Empirical Analysis and Modeling of the Activity Dilemmas in Big Social Networks

oleh: Xi Xiong, Dingde Jiang, Yue Wu, Linbo He, Houbing Song, Zhihan Lv

Format: Article
Diterbitkan: IEEE 2017-01-01

Deskripsi

Social networking services are not limited to person-to-person communication, but extend to a wider range involving person-to-thing communication and thing-to-thing communication. Therefore, it is also called big social networking services. In order to motivate users of online social networks to share information and communicate with each other frequently, we first analyzed the activity statuses of users in one of famous social networks, Weibo, and then proposed a lurker game model for accumulating big data. In addition to the features of the public goods game, this model also introduces the factor of individual incentive depending on his degree.
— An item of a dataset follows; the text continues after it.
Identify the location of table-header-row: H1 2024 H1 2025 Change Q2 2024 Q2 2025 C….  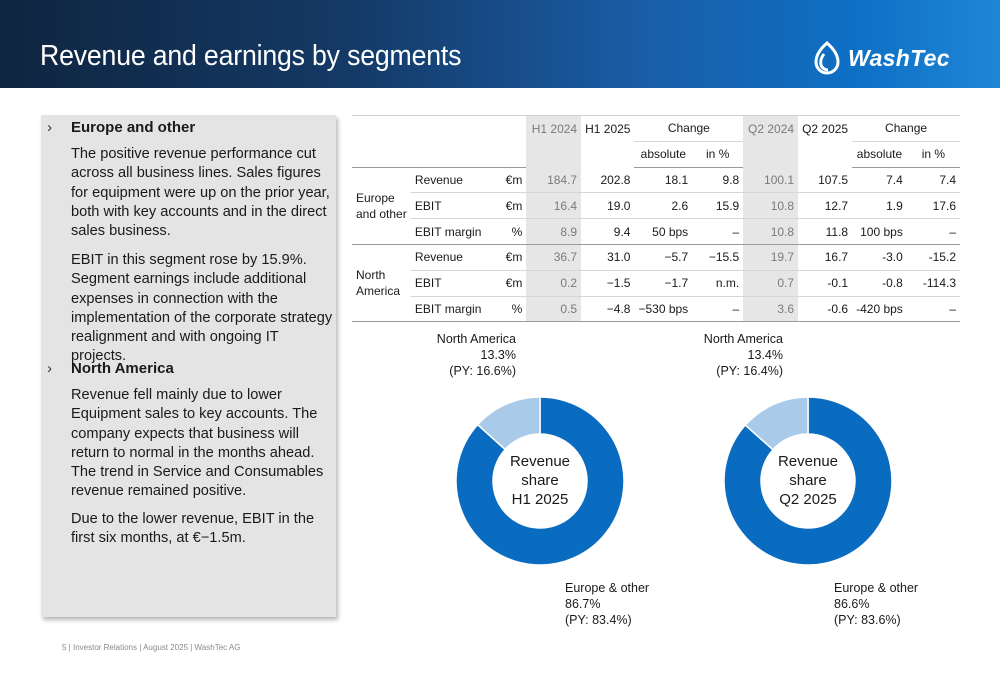
(656, 142).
We found that the individual strategy to be chosen was not relevant to the user's degree, but to an incentive constant of the entire network. The simulation results showed that individual strategies asymptotically followed three different behaviors according to the dynamic organization of the individuals. Active users will emerge during the evolutionary process with an incentive. Without an incentive, active central users can hardly affect the states of their neighbors and may even become lurkers due to the large number of lurking neighbors. Large noise decreases the influence of the high incentive and causes the chaos of networks. If the continuous chaos exists, active users will gradually lose interest and leave the network.